Das wollte 2016 das Stadthistorische Museum Mainz in einem ganz besonderen Ausstellungsprojekt erforschen. Ein Team junger Menschen sollte gemeinsam mit den Initiatorinnen und Initiatoren der geplanten Ausstellung auf Spurensuche nach einstigen Mainzer Gastarbeiterinnen und Gastarbeitern gehen. Da viele Enkelinnen und Enkel jener Zugewanderten heute auch in der rheinland-pfälzischen Landeshauptstadt zur Schule gehen, lag es nahe, eine Mainzer Bildungsstätte in die Umsetzung des Projekts mit einzubeziehen.
Das Gymnasium am Kurfürstlichen Schloss Mainz und das Institut für Geschichtliche Landeskunde an der Universität Mainz e.V. stiegen als Kooperationspartner in das Projekt ein. Unter der Leitung der Geschichtslehrerin Anne-Kathrin Zehendner-Schicker und ihrem Kollegen Andreas Hawner entstand eine Oberstufen-Arbeitsgruppe, die diese Epoche rheinland-pfälzischer Migrationsgeschichte in Form der multimedialen Wanderausstellung „Mainzer `Gastarbeiter` der ersten Generation“ konzipierte und umsetzte.
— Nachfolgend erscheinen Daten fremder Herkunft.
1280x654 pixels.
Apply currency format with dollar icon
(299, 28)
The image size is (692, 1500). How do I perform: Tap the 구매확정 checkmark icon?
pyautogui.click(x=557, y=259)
»Die Besonderheit unserer Schule erschließt sich dem Besucher erst auf den zweiten Blick beim Kennenlernen unserer Schüler: Bunt gemischt, aus aller Herren Länder, viele mit mehr als einer Kultur, die sie durch ihr Leben begleitet.«
— Projektleiterin Anne-Kathrin Zehendner-Schicker (1)
Mit Spannung sahen die 13 geschichtsbegeisterten Jugendlichen der Entwicklung der Wanderausstellung entgegen. Aus welchen Modulen könnte eine Ausstellung dieser Art bestehen? Wie sollten sie in Kontakt mit den Zeitzeuginnen und Zeitzeugen kommen? Wie geht man überhaupt Biografiearbeit an, die auch den Menschen und ihrer Geschichte gegenüber viel Einfühlungsvermögen erfordert?
In Zusammenarbeit mit ihren Lehrkräften sowie Dr. Ute Engelen vom Institut für geschichtliche Landeskunde und der Diplom-Sozialpädagogin Nurhayat Canpolat vom Caritasverband Mainz sollte ein zweiteiliges Ausstellungskonzept aus Roll-Ups und Video-Zeitzeugenporträts entstehen. Bald waren die Teilnehmenden gefunden, die gerne über ihren bewegenden Lebensweg nach Mainz und ihre heutige Heimat vor der Kamera berichteten.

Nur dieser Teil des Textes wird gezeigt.